Have you been given this scenario to justify abortion before?

“What about a baby whose mother is addicted to crack cocaine and will be born with an addiction to crack? Would you rather that baby suffer horribly and have a terrible life?”

How do you respond? Usually, I reply with something like the following:

“No, of course I wouldn’t rather have the baby suffer. No one wants a baby to suffer. However, I wouldn’t kill a child as a solution to her potential suffering. Shouldn’t we always seek to eliminate suffering- not the person who is suffering?” Or “Do you think there are ways we could help the baby without killing her?”

We help people in need, not kill people in need.

I often hear the crack baby scenario from high school students, leading me to wonder where they encounter all these poor children born to mothers with terrible addictions.  I was surprised to learn from an article in the Globe and Mail that this scenario, popular in the imaginations of today’s teenagers, came from a myth promulgated in the 1980’s.

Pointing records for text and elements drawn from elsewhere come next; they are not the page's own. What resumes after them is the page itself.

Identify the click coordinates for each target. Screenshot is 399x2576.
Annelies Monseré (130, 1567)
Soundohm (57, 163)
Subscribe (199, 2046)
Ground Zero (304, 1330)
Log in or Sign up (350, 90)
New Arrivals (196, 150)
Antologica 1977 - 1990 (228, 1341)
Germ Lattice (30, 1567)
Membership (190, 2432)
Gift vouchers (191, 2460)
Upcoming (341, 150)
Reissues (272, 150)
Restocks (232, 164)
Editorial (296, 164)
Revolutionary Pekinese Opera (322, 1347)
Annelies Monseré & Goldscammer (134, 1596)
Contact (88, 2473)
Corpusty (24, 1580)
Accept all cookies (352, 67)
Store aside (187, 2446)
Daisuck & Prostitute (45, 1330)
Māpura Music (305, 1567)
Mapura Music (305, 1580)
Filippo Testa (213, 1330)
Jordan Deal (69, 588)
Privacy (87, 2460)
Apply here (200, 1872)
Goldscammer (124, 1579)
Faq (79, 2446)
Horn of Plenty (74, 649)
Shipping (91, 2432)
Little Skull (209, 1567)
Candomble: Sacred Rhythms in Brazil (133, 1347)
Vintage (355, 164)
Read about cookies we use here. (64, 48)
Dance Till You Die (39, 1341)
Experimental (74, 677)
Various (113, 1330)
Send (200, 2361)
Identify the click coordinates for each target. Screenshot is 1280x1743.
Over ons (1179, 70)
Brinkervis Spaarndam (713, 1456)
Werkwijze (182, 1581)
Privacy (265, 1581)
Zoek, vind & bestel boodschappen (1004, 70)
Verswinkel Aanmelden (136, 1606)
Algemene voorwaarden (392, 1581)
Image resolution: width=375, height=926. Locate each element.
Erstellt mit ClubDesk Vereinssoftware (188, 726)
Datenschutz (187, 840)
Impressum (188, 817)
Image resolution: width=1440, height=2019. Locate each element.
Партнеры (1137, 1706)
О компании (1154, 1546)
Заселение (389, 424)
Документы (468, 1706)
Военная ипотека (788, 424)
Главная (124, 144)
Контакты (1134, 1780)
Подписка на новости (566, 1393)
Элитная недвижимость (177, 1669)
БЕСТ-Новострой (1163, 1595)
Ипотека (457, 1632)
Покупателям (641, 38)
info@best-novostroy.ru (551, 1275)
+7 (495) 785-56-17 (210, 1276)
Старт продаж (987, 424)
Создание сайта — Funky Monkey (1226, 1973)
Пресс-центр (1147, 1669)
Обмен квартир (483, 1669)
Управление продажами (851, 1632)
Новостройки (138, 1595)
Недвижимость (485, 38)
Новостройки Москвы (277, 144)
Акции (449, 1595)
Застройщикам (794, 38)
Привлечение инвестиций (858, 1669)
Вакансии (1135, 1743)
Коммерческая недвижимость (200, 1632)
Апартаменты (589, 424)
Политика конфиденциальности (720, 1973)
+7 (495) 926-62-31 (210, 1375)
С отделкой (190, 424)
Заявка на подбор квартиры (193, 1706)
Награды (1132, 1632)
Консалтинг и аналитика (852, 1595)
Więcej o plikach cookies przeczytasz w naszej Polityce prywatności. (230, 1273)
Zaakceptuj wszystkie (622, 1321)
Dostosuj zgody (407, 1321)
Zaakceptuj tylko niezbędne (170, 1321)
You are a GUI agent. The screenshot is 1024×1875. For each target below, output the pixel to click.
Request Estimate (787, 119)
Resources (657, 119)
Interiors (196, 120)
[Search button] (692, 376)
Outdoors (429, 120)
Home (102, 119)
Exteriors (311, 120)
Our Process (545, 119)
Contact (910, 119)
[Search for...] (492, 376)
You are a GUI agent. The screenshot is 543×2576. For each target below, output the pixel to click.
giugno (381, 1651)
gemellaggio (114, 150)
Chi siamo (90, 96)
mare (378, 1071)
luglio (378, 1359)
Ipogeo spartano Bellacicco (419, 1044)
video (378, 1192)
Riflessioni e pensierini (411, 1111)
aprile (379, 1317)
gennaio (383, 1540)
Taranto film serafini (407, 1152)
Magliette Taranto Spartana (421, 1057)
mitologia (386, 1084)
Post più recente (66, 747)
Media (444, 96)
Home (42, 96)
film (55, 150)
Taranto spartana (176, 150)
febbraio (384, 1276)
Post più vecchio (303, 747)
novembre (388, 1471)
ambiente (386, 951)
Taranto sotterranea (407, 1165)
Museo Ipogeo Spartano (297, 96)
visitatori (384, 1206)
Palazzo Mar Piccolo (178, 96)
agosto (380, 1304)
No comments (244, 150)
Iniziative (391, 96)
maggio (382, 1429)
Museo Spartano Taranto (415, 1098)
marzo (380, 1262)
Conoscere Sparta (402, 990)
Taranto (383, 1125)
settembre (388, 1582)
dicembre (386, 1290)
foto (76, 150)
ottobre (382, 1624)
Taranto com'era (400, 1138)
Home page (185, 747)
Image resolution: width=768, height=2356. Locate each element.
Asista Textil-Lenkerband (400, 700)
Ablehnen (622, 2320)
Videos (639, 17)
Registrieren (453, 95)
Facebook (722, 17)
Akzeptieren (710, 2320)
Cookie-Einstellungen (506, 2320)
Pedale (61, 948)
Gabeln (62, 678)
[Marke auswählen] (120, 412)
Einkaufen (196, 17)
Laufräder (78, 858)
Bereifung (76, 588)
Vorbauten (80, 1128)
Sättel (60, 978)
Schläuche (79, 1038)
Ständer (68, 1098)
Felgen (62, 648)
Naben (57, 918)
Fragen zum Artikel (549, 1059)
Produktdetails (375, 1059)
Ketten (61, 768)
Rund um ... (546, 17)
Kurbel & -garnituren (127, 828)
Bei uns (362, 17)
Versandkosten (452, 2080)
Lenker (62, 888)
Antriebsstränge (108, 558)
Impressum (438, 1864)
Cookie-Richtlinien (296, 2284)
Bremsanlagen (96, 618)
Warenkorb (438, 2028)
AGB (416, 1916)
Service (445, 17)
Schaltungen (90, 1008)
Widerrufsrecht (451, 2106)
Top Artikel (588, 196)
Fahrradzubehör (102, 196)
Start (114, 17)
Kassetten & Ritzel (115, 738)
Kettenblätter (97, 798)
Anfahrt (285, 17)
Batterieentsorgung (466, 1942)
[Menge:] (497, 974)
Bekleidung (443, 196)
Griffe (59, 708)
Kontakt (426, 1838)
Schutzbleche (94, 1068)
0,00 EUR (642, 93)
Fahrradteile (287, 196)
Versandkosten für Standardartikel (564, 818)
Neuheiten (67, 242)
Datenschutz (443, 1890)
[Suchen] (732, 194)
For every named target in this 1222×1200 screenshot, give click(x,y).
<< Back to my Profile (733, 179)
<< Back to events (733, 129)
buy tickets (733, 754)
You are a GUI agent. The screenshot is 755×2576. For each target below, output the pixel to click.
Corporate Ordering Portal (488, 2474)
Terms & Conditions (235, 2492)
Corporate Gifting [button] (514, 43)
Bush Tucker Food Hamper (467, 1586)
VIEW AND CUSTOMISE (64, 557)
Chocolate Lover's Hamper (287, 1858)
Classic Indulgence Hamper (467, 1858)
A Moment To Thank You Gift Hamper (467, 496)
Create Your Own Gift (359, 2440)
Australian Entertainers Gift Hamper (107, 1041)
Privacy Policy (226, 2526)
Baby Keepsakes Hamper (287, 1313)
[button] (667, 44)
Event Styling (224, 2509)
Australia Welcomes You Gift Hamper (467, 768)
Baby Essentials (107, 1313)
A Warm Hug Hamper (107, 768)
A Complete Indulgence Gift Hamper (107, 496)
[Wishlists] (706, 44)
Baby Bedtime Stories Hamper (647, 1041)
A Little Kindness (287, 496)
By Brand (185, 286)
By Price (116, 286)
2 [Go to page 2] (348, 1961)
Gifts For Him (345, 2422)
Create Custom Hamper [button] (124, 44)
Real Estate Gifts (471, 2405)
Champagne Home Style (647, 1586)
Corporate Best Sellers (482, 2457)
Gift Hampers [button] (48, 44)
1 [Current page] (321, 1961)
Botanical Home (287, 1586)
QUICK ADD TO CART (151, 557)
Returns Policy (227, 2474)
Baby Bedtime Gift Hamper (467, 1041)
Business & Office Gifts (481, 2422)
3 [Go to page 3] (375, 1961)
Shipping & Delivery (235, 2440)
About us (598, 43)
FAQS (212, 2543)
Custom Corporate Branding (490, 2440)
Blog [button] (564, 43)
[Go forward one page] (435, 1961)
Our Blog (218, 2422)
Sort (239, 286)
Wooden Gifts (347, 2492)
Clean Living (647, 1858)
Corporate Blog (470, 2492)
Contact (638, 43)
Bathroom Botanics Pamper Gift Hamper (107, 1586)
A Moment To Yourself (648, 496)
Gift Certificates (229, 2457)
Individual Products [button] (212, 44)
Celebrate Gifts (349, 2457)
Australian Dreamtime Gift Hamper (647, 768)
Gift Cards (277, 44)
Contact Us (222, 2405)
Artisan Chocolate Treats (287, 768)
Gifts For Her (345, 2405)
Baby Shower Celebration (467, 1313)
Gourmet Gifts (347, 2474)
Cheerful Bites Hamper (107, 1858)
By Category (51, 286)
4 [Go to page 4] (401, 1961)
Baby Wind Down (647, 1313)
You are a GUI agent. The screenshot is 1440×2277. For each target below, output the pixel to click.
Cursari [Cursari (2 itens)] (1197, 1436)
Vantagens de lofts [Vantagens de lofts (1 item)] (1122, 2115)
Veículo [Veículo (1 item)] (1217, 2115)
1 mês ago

In that decade, there was public outcry about the devastating situation of babies born to crack addicted mothers. Pictures of teeny, “crack-babies” undergoing withdrawal-like symptoms after birth were widespread. The fate of these children was deemed void of hope.

This prediction is now recognized as a myth because it turns out the fate of the children born in this situation is not a life full of unimaginable suffering. Relatively recently, a researcher at the University of Maryland had a review published in Pediatrics which summarized the findings of 27 different studies following the lives of these “crack-babies” into their teenage years.  The studies did not find any severe outcomes for children whose mothers had used cocaine during their pregnancy, although it seemed that they sometimes functioned slightly lower than their peers as an adolescent, for example, achieving slightly lower test scores. Their development and well-being was much more affected by their family environment, which is something we actually can help to improve. The worries about their futures were largely exaggerated and not based on good evidence.

Many children do start off disadvantaged in life and this is a tragedy, but it is no argument for killing children. The seed of potential rests within these disadvantaged children, and given proper care, any child can overcome the challenges placed on their path towards thriving. Our society wouldn’t tolerate the slaughter of children in foster care who are struggling with the effects of their parent’s poor choices, so why would we kill those same children simply because they still reside in the womb?

The myth of the crack babies just underlines the point pro-lifers have been trying to make for years—the circumstances of your conception and birth do not have to seal your fate. People have an amazing ability to overcome significant obstacles and achieve things that smaller-minded people declare impossible.  Even if things look grim, we can never predict what will or will not happen in someone’s future. A child born in desperate circumstances can live a happy, productive life as an adult—unless we kill her before she gets a chance.